- **Task prompt**
Continue the foreword on dangerous marine animals below, picking up after its last sentence.

A Darwinę Book

Foreword

Jean-Michel Cousteau
The Cousteau Society

As I reflect on the subject of dangerous marine animals, I remember those situations in which I felt most threatened in the sea. Was it on Maupiti Island, in the Society Islands, while drift-diving in a narrow channel, meeting more than twenty gray reef sharks, each over seven feet in length, notorious man-biters when they feel their space is invaded? Was it while diving in the Mediterranean in a region where deadly weaverfish have attacked divers with their dorsal spines? Was it in the waters of Papua New Guinea when a highly venomous sea snake fearlessly approached me? Was it in a Roatan Island cave in the Caribbean, when I rounded a corner and came face to face with the toothy grin of a large green moray? Was it on the wreck of the Rhone, in the British Virgin Islands, while feeding fish when a five-foot barracuda made a lightning-quick attack through the school of fish surrounding me to grab a morsel of food (which could just as easily been my hand)? Was it on the Island of Wuvulu, in Papua New Guinea, when I disturbed a large group of stingrays resting in a cave, causing them to stampede, and in the process risked being envenomated in the chaos of stirred up sediment and panicked fish? Was it during numerous other excursions to the South Pacific when I swam near a blue-ringed octopus and among stinging Portuguese Man-of-Wars, or when I was attacked by small biting isopods on a night dive, or bumped into fire coral?

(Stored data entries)

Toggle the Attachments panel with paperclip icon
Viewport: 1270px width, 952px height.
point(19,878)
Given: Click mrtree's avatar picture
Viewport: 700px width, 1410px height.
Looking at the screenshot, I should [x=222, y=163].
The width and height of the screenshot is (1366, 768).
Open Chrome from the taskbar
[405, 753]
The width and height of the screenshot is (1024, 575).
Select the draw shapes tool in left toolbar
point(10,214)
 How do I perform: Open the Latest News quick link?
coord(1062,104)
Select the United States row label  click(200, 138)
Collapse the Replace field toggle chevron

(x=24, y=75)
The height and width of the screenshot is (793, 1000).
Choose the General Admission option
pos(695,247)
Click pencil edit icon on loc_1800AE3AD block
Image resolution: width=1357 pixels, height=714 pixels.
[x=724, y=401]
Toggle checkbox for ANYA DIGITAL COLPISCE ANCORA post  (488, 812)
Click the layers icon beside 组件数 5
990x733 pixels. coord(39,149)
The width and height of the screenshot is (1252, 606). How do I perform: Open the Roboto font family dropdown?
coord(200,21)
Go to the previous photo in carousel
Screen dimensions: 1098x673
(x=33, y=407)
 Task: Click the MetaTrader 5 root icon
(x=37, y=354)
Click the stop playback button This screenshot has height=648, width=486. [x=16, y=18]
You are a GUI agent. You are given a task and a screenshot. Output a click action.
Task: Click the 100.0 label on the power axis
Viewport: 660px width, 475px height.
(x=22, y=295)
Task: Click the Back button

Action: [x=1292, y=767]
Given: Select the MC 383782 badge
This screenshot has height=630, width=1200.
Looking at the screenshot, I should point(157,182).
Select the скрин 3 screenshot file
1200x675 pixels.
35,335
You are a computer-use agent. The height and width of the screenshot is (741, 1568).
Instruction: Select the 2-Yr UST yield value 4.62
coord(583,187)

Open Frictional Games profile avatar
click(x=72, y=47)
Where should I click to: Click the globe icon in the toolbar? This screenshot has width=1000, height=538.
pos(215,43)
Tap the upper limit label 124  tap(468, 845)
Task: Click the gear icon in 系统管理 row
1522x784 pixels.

- **Reply to the exercise**
Honestly, none of these seemingly dramatic encounters with marine animals has taken up much of my thoughts. There is one animal, however, more than all those mentioned previously, that has consumed my attention. I know my father shares my feelings on this subject. "What is it," you might ask, "that the Cousteaus worry about most in the sea?" The answer is sea urchins, those long-spined urchins of the genus Diadema. They lurk in crevices, stand guard over coral heads, and form marauding battalions on sandy bottoms. At night they emerge en masse, making the reef a living porcupine. On night dives, I focus my attention on the position of each part of my body in relation to ledges above, surrounding coral heads, and the bottom below. A miscalculation brings instant, stabbing pain, which builds for a few minutes then maintains itself at a constant level for at least twenty minutes. During this time, I can think of little else, and want to leave the water, to get away from the ache. But I know I will feel no better aboard Calypso. There is no escape; I must simply wait and endure. Each such mistake makes me more apprehensive of the inevitable next one.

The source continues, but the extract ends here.